Understanding the quantum evolution of light in nonlinear media is central to the development of next-generation quantum technologies. Yet modeling these processes remains computationally demanding, as the required resources grow rapidly with photon number and phase-space resolution. Here we introduce a tensor-network approach that efficiently captures the dynamics of nonlinear optical systems in a continuous-variable representation. Using the matrix product state (MPS) formalism, both quantum states and operators are encoded in a highly compressed form, enabling direct numerical integration of the Schrödinger equation. We demonstrate the method by simulating degenerate spontaneous parametric down-conversion (SPDC) and show that it accurately reproduces established theoretical benchmarks - energy conservation, pump depletion, and quadrature squeezing - even in regimes where conventional Fock-basis simulations become infeasible. For high-intensity pump fields ($α= 100$), the MPS representation achieves compression ratios above $3\cdot 10^3$ while preserving physical fidelity. This framework opens a scalable route to modeling multimode quantum light and nonlinear optical phenomena beyond the reach of traditional methods.

Figures (4)

• Figure 1: Encoding the wave function of the entire system in the MPS representation. Wave function of each mode is discretized with the required precision. Then it is converted to the MPS format. After that, the MPS of the entire system is assembled from stacking MPS tensors of each mode. In this example, the wave function of the pump mode is determined on the segment $R^{(p)} = [-8,8]$, signal mode - on the segment $R^{(s)} = [-9,4]$. Each mode is discretized with N = 16 points which corresponds to a MPS with 4 tensors (for each mode). The MPS of entire system contains 8 tensors.

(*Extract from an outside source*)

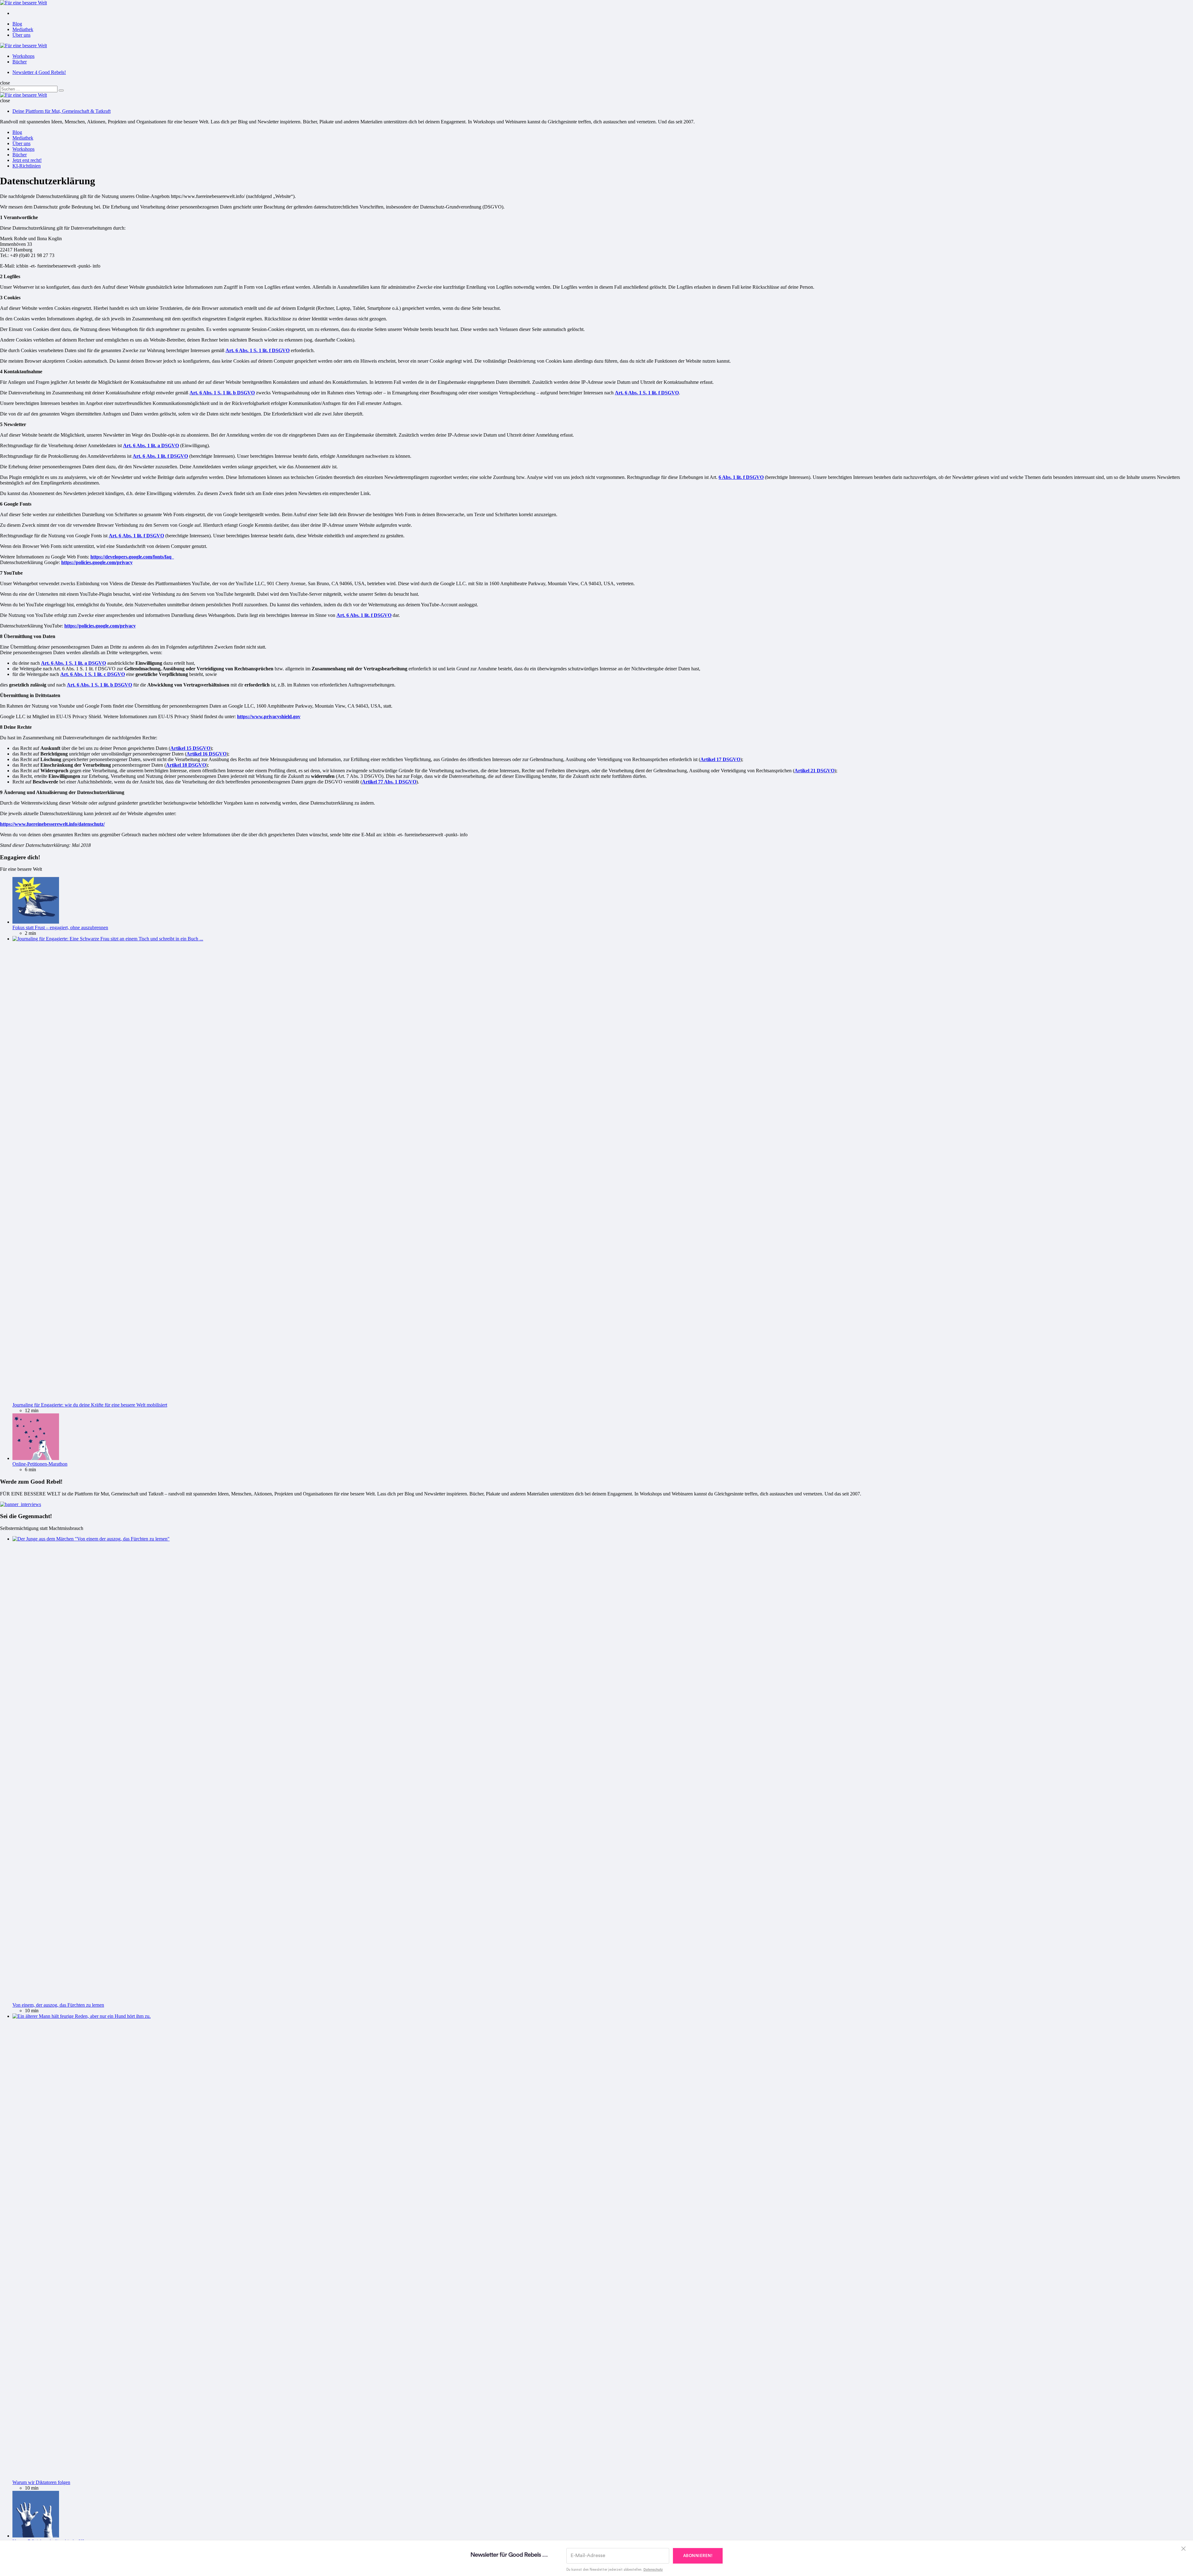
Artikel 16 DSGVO (206, 753)
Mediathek (22, 29)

• Figure 2: (a,b) Photon population dynamics $\langle n\rangle=\text{Tr}\left(\rho a^\dagger a\right)$ in the pump and signal modes (left Y-axis) and bond dimension change (right Y-axis) during quantum evolution in the SPDC process. Blue and red solid lines correspond to the MPS algorithm; green line shows total energy of the system expressed in the number of signal photons; orange solid line demonstrates how the bond dimension changes during the evolution. (a) Pump mode is initialized in the coherent state $\alpha = 10$. Crossed dots demonstrate state vector simulation in Fock basis. (b) Pump mode is initialized in the coherent state $\alpha = 100$. Black dashed line shows the theoretical limit of pump mode depletion. (c) Fidelity between Fock-basis state-vector and continuous-basis MPS simulations of the signal and pump density matrices during the quantum evolution. Fidelity calculation is done in the Fock basis. (d) Variance of $X$-quadrature in the signal mode during quantum evolution with the pump mode initialized at $\alpha=10$ and $\alpha=100$. The blue and red lines demonstrate MPS approach, while orange and green lines correspond to the theoretical analysis given in Ref. kinsler1993limits. The black crosses indicate variance for the ideal single-mode squeezing in the parametric approximation (pump mode is treated as a classical field).
• Figure 3: (a)$l_2$ residual norm $||\tilde{\psi_t}-U\tilde{\psi}_{t+1}||/\sqrt{\mathcal{N}}$ of the linear system (\ref{['eq:diffequation']}) during the quantum evolution simulation, for pump mode initialized at $\alpha=10$ ($\mathcal{N}=1$) and $\alpha=100$ ($\mathcal{N}=2^5$). (b) Inverse compression ratio. The ratio between the total number of elements in MPS and the mesh size throughout the SPDC evolution. Blue (red) line corresponds to the case when the pump mode is initialized in a coherent state $\alpha = 10$ ($\alpha = 100$).
• Figure 4: Diagrammatic illustration of DMRG style algorithm for solving linear systems in the MPS format. (a) System of linear equations in the MPS form; (b) Functional which global minimum corresponds to the solution of a linear system of equations. (c) Variation of the functional with respect to a pair of MPS tensors. (d) Local linear system for the corresponding pair of tensors.